Его место на посту британского главы ордена занял Обри, но роль главного представителя язычества в нем выпала куда более яркому и бескомпромиссному персонажу, стройному, темноволосому и загорелому молодому южнолондонцу с сильным подбородком и упрямым ртом по имени Гарри Бингем. Бингем полностью усвоил веру Эрнеста Уэстлейка в то, что радостные и связанные с природой аспекты древнегреческой религии могут принести пользу современному миру, но в то время как Уэстлейк был вдохновлен ими, Бингема можно было описать как опьяненного - впоследствии он изменил свое имя на Дион, сокращение от Диониса. В отличие от Уэстлейка, он не видел в христианстве ничего, что заслуживало бы спасения. Кроме того, в отличие от него, он поддерживал другую радикальную идею, натуризм, будучи активным членом Общества Новой Гимнософии. Дионис особенно привлекал его как представителя животной части мужественности, и он написал в журнале "Здоровая жизнь" (который пропагандировал натуризм и другие либертарианские идеи), о важности превознесения фаллического поклонение как почитания жизненной силы.
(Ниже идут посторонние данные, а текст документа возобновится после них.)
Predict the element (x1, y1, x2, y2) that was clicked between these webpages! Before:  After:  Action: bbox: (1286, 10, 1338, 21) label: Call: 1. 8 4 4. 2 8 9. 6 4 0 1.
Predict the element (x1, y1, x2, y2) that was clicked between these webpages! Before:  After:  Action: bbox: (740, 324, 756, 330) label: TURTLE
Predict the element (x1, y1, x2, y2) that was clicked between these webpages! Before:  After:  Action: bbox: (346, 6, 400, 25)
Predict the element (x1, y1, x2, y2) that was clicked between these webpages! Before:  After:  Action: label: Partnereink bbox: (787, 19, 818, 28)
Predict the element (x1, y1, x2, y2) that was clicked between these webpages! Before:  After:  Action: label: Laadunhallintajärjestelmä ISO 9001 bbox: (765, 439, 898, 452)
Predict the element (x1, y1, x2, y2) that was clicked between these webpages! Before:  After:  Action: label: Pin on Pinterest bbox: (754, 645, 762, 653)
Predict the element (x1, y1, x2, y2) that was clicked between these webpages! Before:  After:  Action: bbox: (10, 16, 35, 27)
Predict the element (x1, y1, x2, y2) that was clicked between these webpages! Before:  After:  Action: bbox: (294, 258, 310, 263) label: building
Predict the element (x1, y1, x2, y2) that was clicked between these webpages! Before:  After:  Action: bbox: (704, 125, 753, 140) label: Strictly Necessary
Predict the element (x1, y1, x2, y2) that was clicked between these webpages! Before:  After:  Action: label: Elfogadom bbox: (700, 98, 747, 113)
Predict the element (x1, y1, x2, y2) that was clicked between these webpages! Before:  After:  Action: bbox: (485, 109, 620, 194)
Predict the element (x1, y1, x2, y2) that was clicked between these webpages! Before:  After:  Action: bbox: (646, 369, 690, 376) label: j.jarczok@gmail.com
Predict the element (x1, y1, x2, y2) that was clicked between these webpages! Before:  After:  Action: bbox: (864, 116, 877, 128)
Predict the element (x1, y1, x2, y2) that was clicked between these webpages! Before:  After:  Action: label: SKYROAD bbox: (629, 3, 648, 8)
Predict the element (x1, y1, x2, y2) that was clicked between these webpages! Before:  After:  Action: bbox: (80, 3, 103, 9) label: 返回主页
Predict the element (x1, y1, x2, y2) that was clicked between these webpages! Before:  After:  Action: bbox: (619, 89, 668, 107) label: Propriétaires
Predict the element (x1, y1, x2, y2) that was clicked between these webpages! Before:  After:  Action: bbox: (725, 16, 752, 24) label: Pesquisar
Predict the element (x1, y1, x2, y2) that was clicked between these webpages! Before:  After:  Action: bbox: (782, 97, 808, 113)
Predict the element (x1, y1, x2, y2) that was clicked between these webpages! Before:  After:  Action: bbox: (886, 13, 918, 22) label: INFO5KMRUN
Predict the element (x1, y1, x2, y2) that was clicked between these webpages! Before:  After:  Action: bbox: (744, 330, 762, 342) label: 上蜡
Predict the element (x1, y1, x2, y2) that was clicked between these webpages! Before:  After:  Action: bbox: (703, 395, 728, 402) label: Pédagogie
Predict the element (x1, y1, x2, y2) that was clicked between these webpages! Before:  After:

В 1923 году он приобрел параллельную платформу в Ордене рыцарства ремесел, запустив для него периодическое издание "Сосновая шишка", редактируемое им самим[68]. Преследуя свои идеалы в рамках ордена, Бингему приходилось считаться с двумя его аспектами, которые, вероятно, делали их глубоко противоречивыми. Во-первых, привлекательность организации для многих членов заключалась в том, что она представляла собой пацифистскую альтернативу скаутам. Таким образом, он был особенно привлекателен для квакеров, от которых произошли Уэстлейки. Это означало, что некоторые — возможно, большая часть — его членов были не просто христианами, но очень набожными христианами. Во-вторых, это было движение, в первую очередь было посвящено обучению молодежи, и поэтому любой, кто пытался внедрить в него социально неортодоксальные идеи, должен был считаться с встревоженными родителями и с сотрудниками, которые отвечали последним. Уже в 1919–1920 годах утопические замыслы Эрнеста Уэстлейка спровоцировали множество отставок, и он подвергся резкой критике со стороны квакеров, для которых Дионис был аспектом дьявола[69]. Таким образом, была подготовлена почва для серьезного столкновения между Дионом Бингемом и его друзьями, а также другими группами заинтересованных лиц. Это началось в июле 1923 года, когда в первом выпуске "Сосновой шишки" был опубликован призыв Бингема к "осознанию Жизни".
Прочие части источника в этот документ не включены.